**Word and element locating data**
=====
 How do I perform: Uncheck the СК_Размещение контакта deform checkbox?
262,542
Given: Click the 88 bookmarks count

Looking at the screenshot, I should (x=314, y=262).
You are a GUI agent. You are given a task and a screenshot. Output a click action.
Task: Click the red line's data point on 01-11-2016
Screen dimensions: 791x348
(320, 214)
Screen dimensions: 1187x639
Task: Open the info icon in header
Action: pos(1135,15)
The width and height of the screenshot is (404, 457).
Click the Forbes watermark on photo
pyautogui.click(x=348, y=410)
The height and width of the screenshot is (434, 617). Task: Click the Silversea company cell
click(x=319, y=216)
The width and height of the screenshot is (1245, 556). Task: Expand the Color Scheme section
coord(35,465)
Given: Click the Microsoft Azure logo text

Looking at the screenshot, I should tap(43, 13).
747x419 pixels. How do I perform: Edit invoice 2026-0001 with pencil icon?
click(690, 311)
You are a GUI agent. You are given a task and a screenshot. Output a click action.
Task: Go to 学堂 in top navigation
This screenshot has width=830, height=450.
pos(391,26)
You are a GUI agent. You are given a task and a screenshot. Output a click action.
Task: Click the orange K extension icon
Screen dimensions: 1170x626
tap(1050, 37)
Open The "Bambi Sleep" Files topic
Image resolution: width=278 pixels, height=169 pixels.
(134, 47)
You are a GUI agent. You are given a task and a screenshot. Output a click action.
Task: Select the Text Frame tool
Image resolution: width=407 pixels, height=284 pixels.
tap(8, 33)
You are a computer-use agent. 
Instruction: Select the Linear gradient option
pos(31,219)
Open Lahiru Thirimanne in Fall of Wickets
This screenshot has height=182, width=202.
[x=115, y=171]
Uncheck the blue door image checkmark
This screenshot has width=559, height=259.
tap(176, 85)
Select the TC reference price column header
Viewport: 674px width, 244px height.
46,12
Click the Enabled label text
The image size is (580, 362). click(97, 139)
=====
**Problem requirements**
Copy out verbatim the lines starting with the one that contains "You are a computer-use agent." and continuing through the one that contains "tap(176, 85)", both included.

**Complete answer**
You are a computer-use agent. 
Instruction: Select the Linear gradient option
pos(31,219)
Open Lahiru Thirimanne in Fall of Wickets
This screenshot has height=182, width=202.
[x=115, y=171]
Uncheck the blue door image checkmark
This screenshot has width=559, height=259.
tap(176, 85)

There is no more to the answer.